Hundreds are still missing in the eastern Democratic Republic of Congo after heavy rainfall, landslides and flooding.
A government spokesman estimated on Tuesday that 401 people had already died, and at least 267 people were still missing following last week’s landslides in the Kalehe region of South Kivu province.
On Monday, a landslide occurred at a mine in neighbouring North Kivu province, burying more than 100 miners. A spokesman for the miners said on Tuesday that about 30 people were killed in the accident.
Meanwhile, the aid organization Doctors Without Borders has sent an emergency aid team to Kalehe. “The floods have completely wiped out some villages,” said emergency response coordinator Ulrich Crepin Namfeibona in a statement published Tuesday. “The water has washed away houses, land and livestock.” The number of victims was also so high because the accident occurred on a market day with twice as many people present than usual.
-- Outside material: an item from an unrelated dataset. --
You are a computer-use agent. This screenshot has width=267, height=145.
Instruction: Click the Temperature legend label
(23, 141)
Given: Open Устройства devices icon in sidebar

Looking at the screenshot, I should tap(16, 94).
The impassability of many roads in the disaster area, including the connecting road between Bukavu and Goma, hampers the relief operation. Nearly 40 seriously injured people reportedly were rescued by boats. In addition, poor sanitary conditions threaten the spread of disease in the region.
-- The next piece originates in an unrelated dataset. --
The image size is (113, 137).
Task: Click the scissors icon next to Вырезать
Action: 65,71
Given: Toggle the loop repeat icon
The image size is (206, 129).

According to aid organization Diakonie Katastrophenhilfe, aid organizations estimate that about 100,000 people in the region have been affected. The local authorities have asked for help, says Gilbert Masumbuko of Diakonie Katastrophenhilfe.
In the Kivu provinces in eastern Congo, fighting has been going on for years between various armed militias and government units. As a result, many people live as internally displaced persons in temporary camps. About 100,000 people are said to be displaced in the Kalehe region alone.